----- DATASET EXTRACT

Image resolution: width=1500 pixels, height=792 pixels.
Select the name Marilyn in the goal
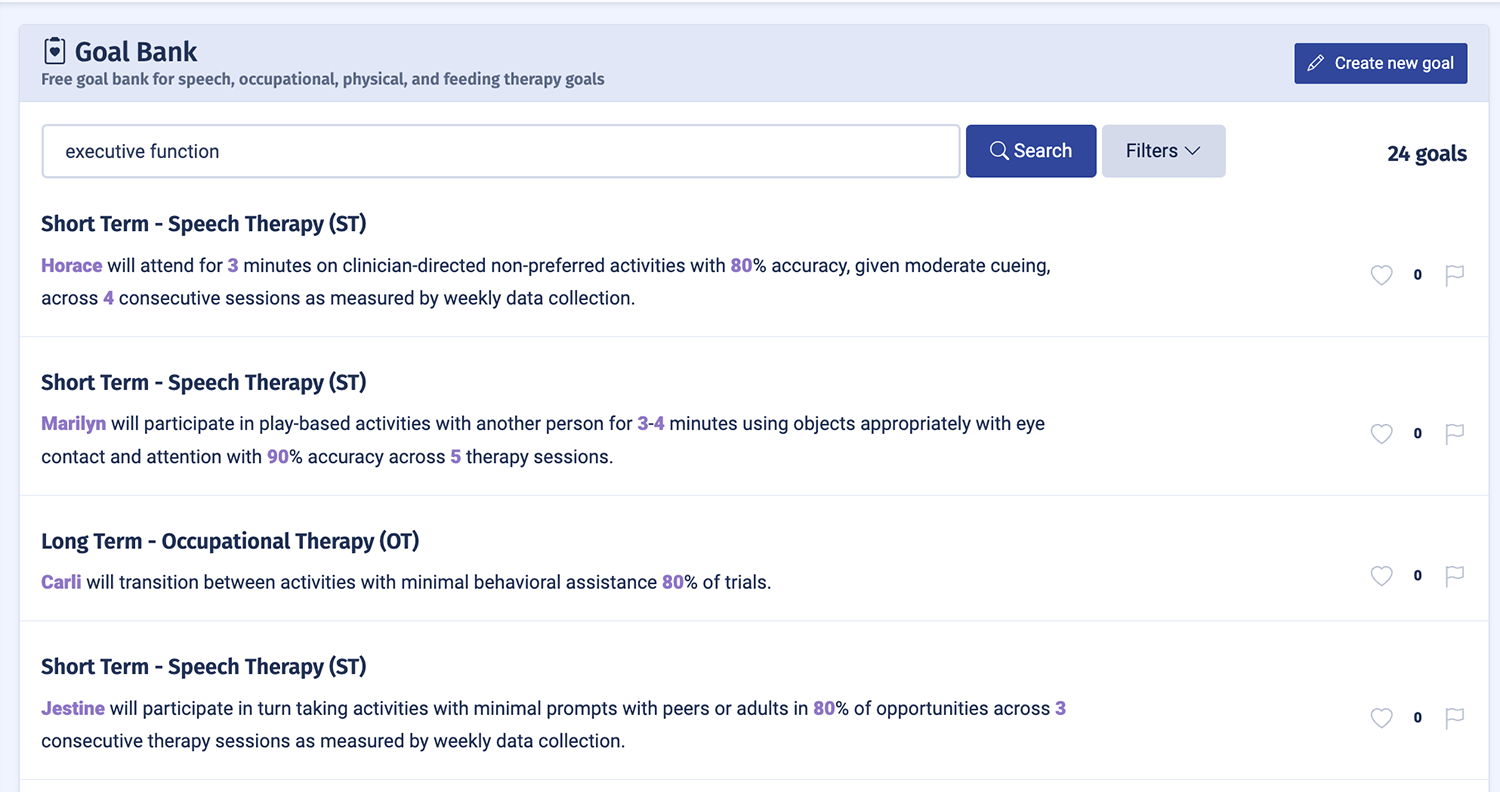[74, 423]
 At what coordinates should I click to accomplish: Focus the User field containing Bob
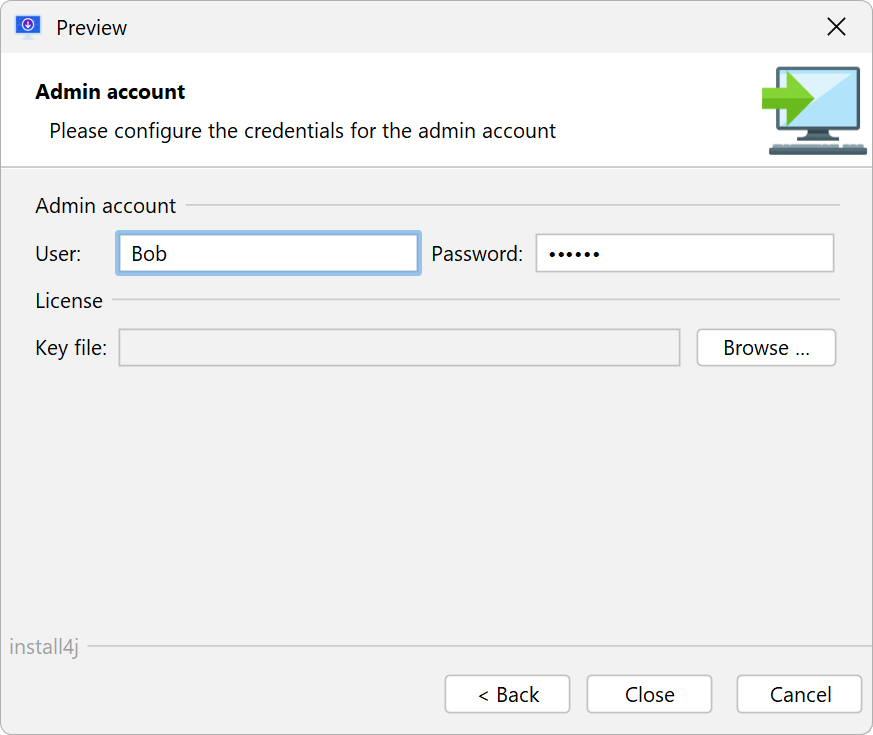(x=268, y=253)
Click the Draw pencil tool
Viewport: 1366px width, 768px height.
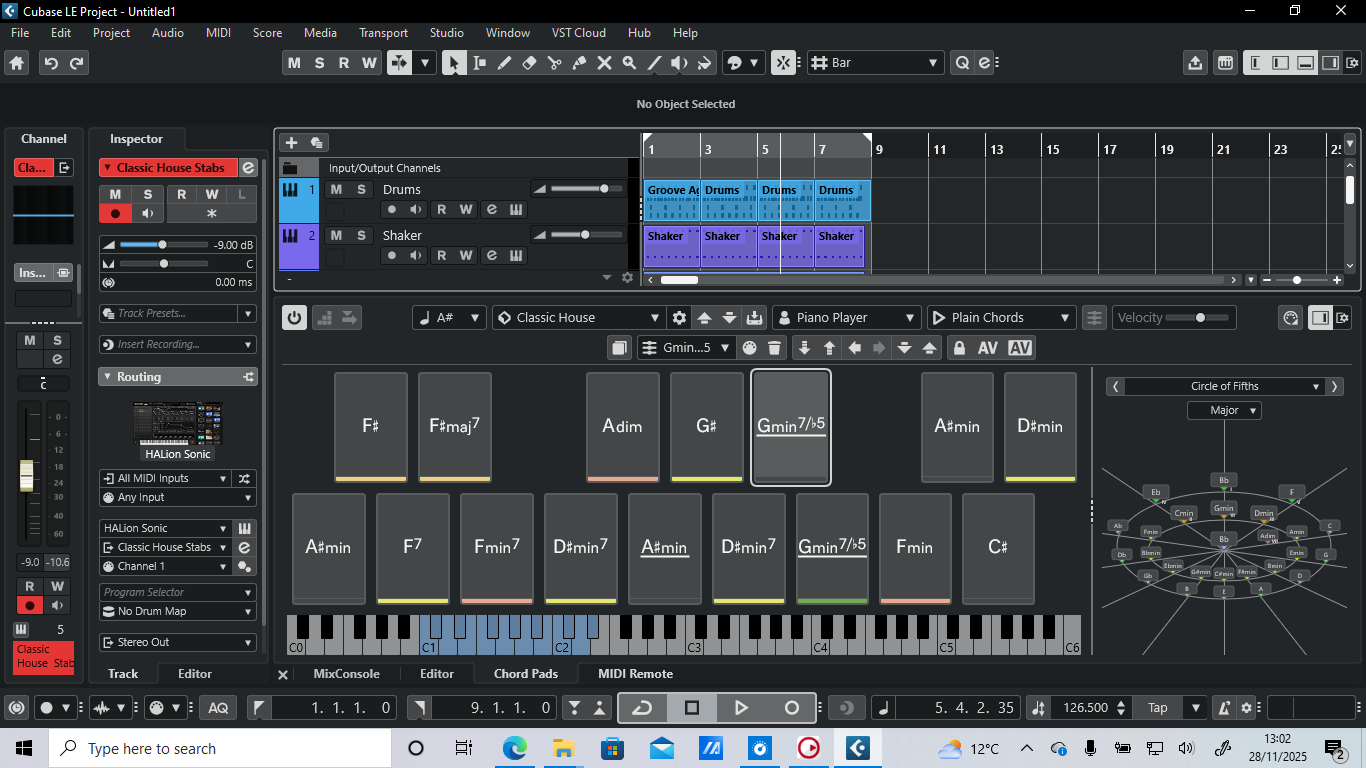click(x=505, y=63)
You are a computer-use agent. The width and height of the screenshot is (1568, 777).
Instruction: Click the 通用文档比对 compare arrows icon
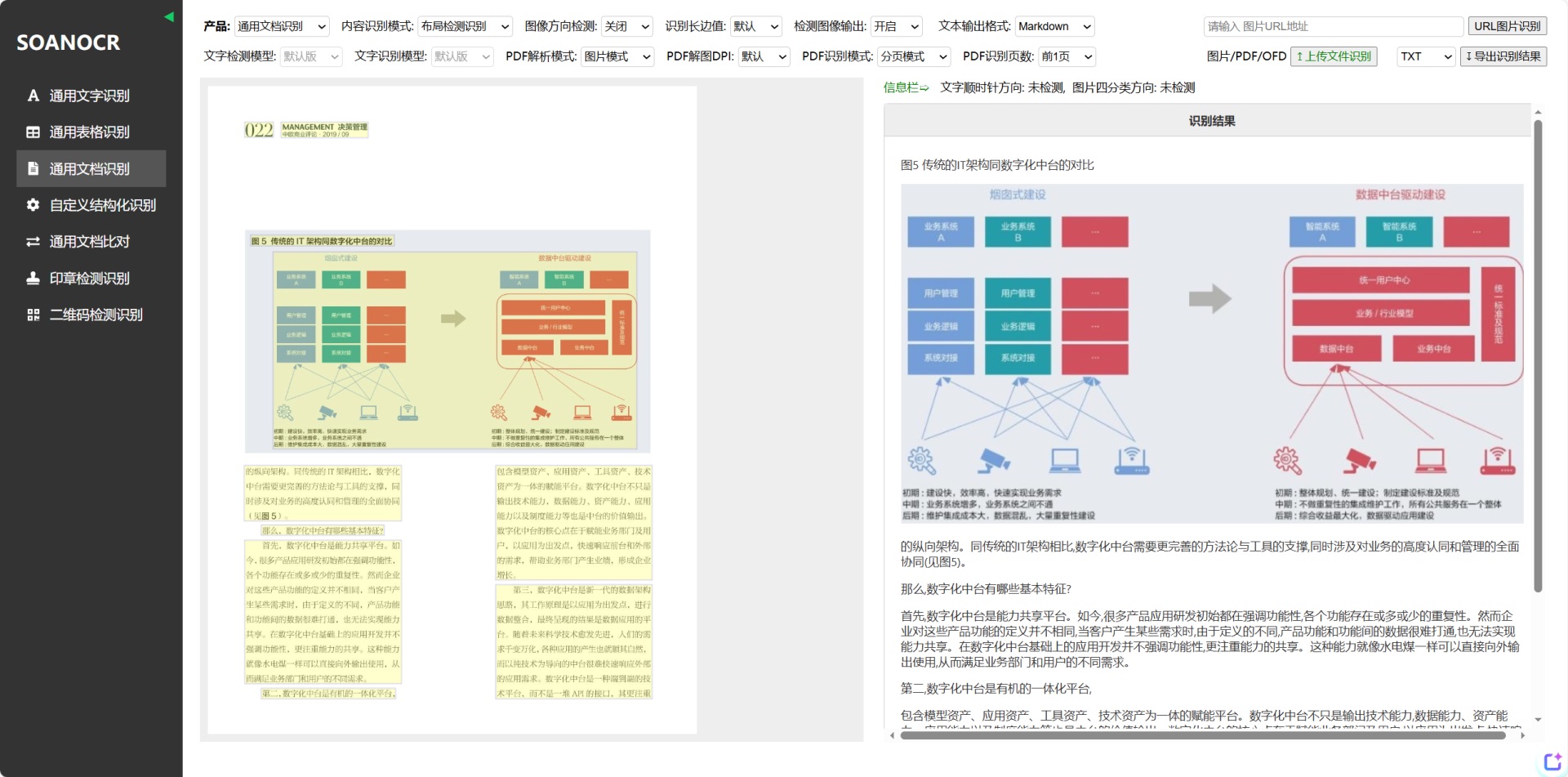click(33, 242)
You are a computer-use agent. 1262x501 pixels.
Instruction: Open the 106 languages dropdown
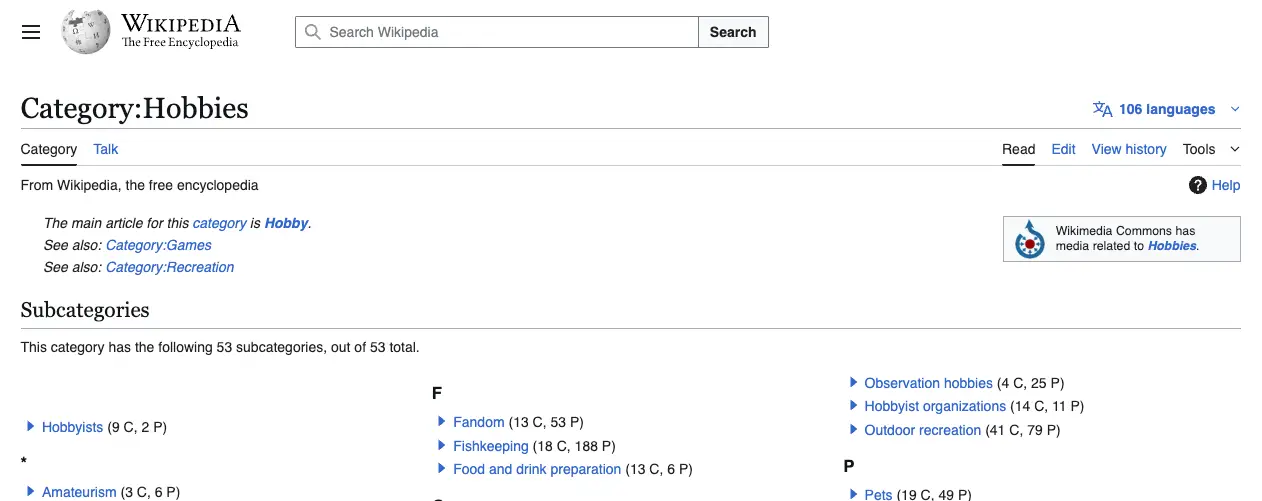tap(1167, 109)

----------

TASK PROMPT -
Reproduce every line above exactly, pictures excluded.

OUTPUT OF THE TASK -
Image resolution: width=1500 pixels, height=792 pixels.
Select the name Marilyn in the goal
[74, 423]
 At what coordinates should I click to accomplish: Focus the User field containing Bob
(x=268, y=253)
Click the Draw pencil tool
Viewport: 1366px width, 768px height.
click(x=505, y=63)
You are a computer-use agent. The width and height of the screenshot is (1568, 777).
Instruction: Click the 通用文档比对 compare arrows icon
click(33, 242)
You are a computer-use agent. 1262x501 pixels.
Instruction: Open the 106 languages dropdown
tap(1167, 109)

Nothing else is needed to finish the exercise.